Buddhism becomes the dominant cultural force in Tibet, superceding the indigenous Bon religion. Buddhist monasteries emerge as religious, political, and economic centers. By 1200, Buddhism has all but disappeared from India, which for centuries had served as the source of religious texts and teachings for surrounding cultures. Tibetan Buddhism is firmly established, with four major lineages: Nyingmapa, Kagyupa, Sakyapa, and Kadampa. Political disunity continues in Tibet until around 1250, when the Sakya order—with Mongol support—becomes dominant. In Nepal, Buddhism no longer receives much royal patronage, but continues to flourish alongside Hinduism. Buddhist and Hindu arts in all forms—painting, sculpture, metalwork—flourish in Nepal during this period. Art in Tibet is mainly Buddhist but some continues to be made for the Bon.
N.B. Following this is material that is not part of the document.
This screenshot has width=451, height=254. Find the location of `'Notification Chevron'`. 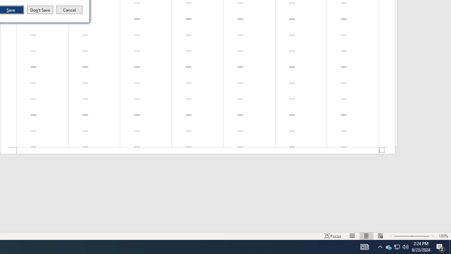

'Notification Chevron' is located at coordinates (364, 246).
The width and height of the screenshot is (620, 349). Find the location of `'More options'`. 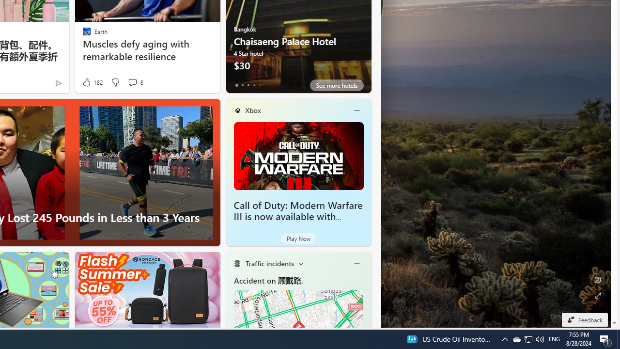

In the early fifteenth century, the Gelugpa school is founded in Tibet and will become the dominant religious and political force there.

Key Events

  • ca. 1000 onward

    The rich artistic traditions of Nepal continue with wood, stone, cast copper, and beaten copper (repoussé); the earliest paintings on palm leaf and cloth (paubhas) survive from this period. In Tibet, few paintings and sculptures survive before this time, but a renaissance of Buddhism in the eleventh century leads to the growth of the monastic system, schools of Buddhism, and artistic traditions.

  • ca. 1042

    The Indian teacher and mystic Atisha (985–1054) visits central Tibet and revitalizes Buddhist practice there. His purification of religious practice, often called the “second transmission,” spurs the building of numerous monasteries. His followers are known as the Kadampas, “Adherants of Verbal Advice.” India is the initial source of artistic inspiration.

  • ca. 1073

    Konchok Gyalpo founds the Sakya, or “gray earth,” monastery from which the second major order of Tibetan Buddhism derives its name.

  • ca. 1100–1200

    Monks fleeing India in the wake of the destruction of Buddhist centers take refuge in Nepali institutions, fostering intellectual and religious life in Nepal and Tibet.

  • 1123

    Milarepa, the famous cotton-clad ascetic, dies. He transmitted the teachings of his master Marpa (1012–1096) and Marpa’s teacher, the Indian yogi Naropa (956–1040), to Phakmo Drupa (1110–1170), which constitute the basis of the Kagyu (oral transmission), the third order of Tibetan Buddhism.

  • 1200

    The Malla dynasty is founded by King Arimalla (r. 1200–1216).

  • 1200–1300

    The Tibetan translation of 4,569 works in the Buddhist canon is finished. Together with earlier Chinese translations, this work remains the most complete preserved collection of the voluminous Indian Buddhist writings.

  • 1247–1300

    The Sakya school hierarch Sakya Pandita reaches the Mongol ruler Khubilai Khan at the Yuan court in China, marking the beginning of Mongol/Sakya political and cultural relations. The Mongols become the de facto rulers of Tibet, and Sakya Pandita’s nephew, Phagspa (1235–1280), becomes state preceptor for the Mongols. In 1265, the Nepalese artist Anige (1244–1306) is taken by Phagspa to China to work at the court of the Yuan emperor, and he later becomes head of the imperial workshops.

  • 1287–1349

    A series of raids destroys all of the early wooden buildings in the Khatmandu Valley, Nepal.

  • ca. 1300–1400

    Paper is introduced in the production of manuscripts in Nepal, and a new, bolder and more elaborate style emerges in painting. Nepalese artists working for Tibetan patrons introduce a variant of the Nepalese style into Tibet.

  • ca. 1322

    The scholar and teacher Buston (1290–1364) completes a history of Buddhism in Tibet and divides the canon into Kangui (Buddha’s words) and Tenjur (commentaries and treatises).

  • 1346

    Muslim armies raid the Kathmandu Valley in Nepal, destroying images and temples.

  • ca. 1382–1395

    Jayasthiti of the Malla dynasty in Nepal consolidates power in the Kathmandu Valley, codifying Hindu law and repairing the damage done by Muslim raids. Stone sculpture decreases in popularity, as metalwork (in particular, fine copperwork) takes precedence.